O procurador-geral de justiça, Luiz Gonzaga Martins Coelho afirmou que o projeto aproxima o MPMA da sociedade, porque sai da órbita do gabinete, buscando o contato direto com as pessoas, especialmente com a juventude, além de estimular o aprendizado e a troca de informações. “Este projeto prima pela educação verdadeira, comprometida com a ética e com a justiça”.

O chefe do Ministério Público do Maranhão destacou ainda outro pilar do “Ler, Escrever e Pensar”, que é o estímulo à leitura e à produção textual. “Precisamos de alunos criativos, voltados para a reflexão e não meros repetidores de conceitos e afirmações equivocadas disseminadas nas redes sociais”.

Também ressaltou o principal objetivo do projeto que é o combate à corrupção. “O Brasil vive uma crise ética e moral. Precisamos passar o país a limpo. O Brasil que queremos deve ser voltado para a honestidade. Vamos construir um país melhor, baseado na ética, na solidariedade e na fraternidade humanas”, enfatizou.
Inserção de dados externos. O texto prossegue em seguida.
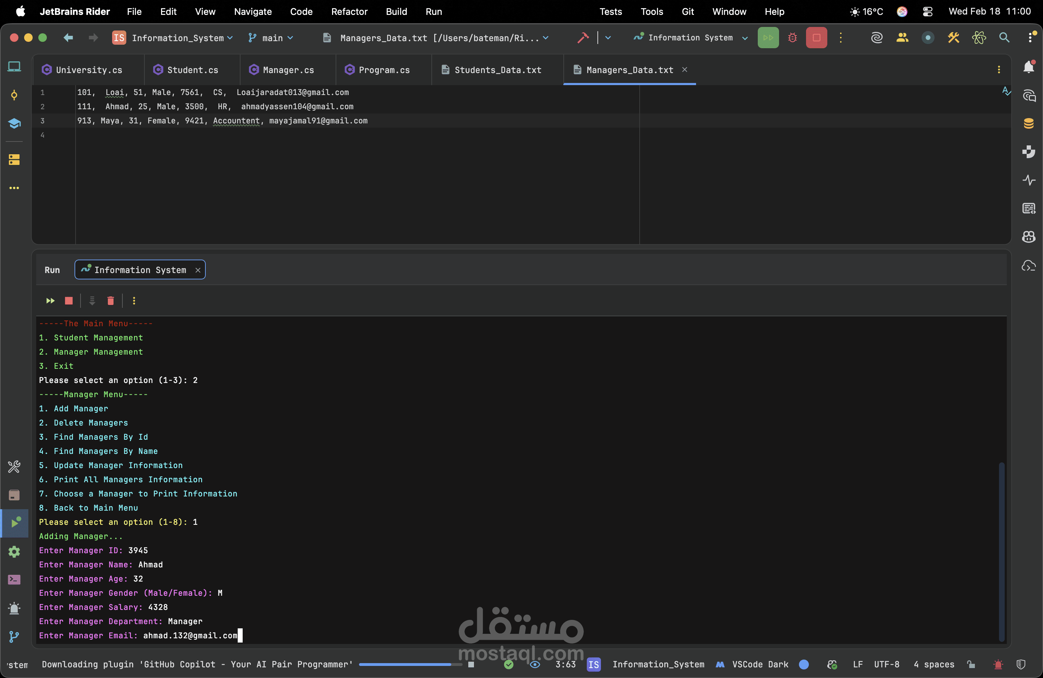
Task: Open the Terminal tool window
Action: pos(14,579)
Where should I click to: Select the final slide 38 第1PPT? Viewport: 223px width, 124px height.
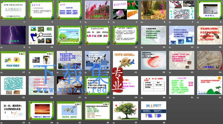pyautogui.click(x=153, y=111)
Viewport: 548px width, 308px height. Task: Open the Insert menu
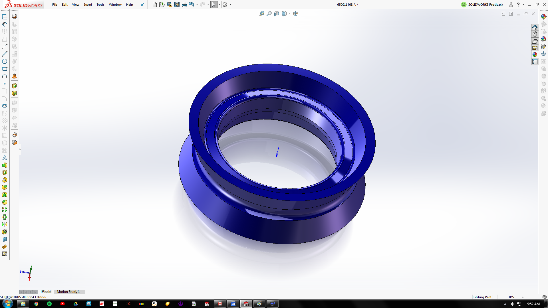tap(88, 5)
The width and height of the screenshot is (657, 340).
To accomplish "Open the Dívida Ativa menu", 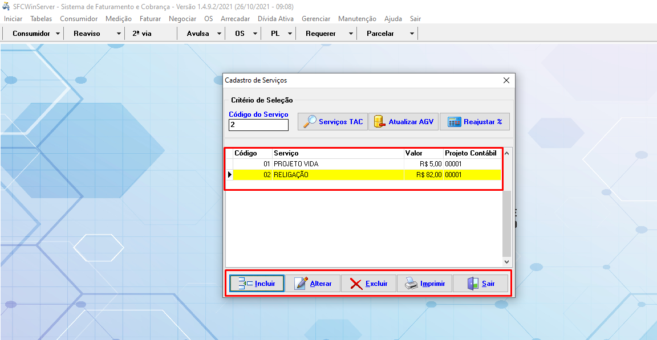I will coord(275,19).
A promotora de justiça Érica Éllen Beckman, que representou o Centro de Apoio Operacional da Educação, afirmou que uma dos objetivos do projeto é empoderar os jovens, por meio da educação, para que tenham, no futuro, responsabilidade com a toda a população do município. “Não queremos que vocês sejam meros espectadores da história. Queremos ver vocês sendo protagonistas, assumindo, no futuro, o controle das políticas públicas do município, primando pelo outro, pelo bem comum”.

TRANSFORMAÇÃO

No início de seu discurso, o diretor da Secretaria para Assuntos Institucionais (Secinst), o promotor de justiça Marco Antonio Amorim, lembrou da chamada “Lei de Gérson”, disseminada, nos anos 70, por um comercial de cigarros, protagonizado pelo célebre jogador Gérson, que integrou da seleção brasileira da conquista de 1970. Na propaganda, o jogador afirma que gosta de levar vantagem em tudo, o que refletiria o desvio de conduta da sociedade brasileira, sempre voltada para práticas de corrupção. “Hoje em dia temos demonstrado que um novo país é possível. Políticos e poderosos empresários estão presos”.

O promotor de justiça também apresentou aspectos do Japão, país com baixos índices de corrupção, como forma de exemplificar uma nação antagônica à sociedade brasileira, no que se refere à ética.

Marco Antonio Amorim igualmente lembrou que no Brasil, por ano, são desviados mais de R$ 200 bilhões. “Nós temos que mudar isso, transformando nós mesmos. Se você mudar, poderá transformar a sua casa, a sua vizinhança, o seu trabalho e todos os espaços de convívio”,declarou.

No final da solenidade, a promotora de justiça Érica Éllen Beckman apresentou os objetivos do projeto, as etapas e os detalhes do concurso de redação.

Também estiveram presentes no evento representantes do executivo dos municípios de Nova Olinda e Presidente Médici.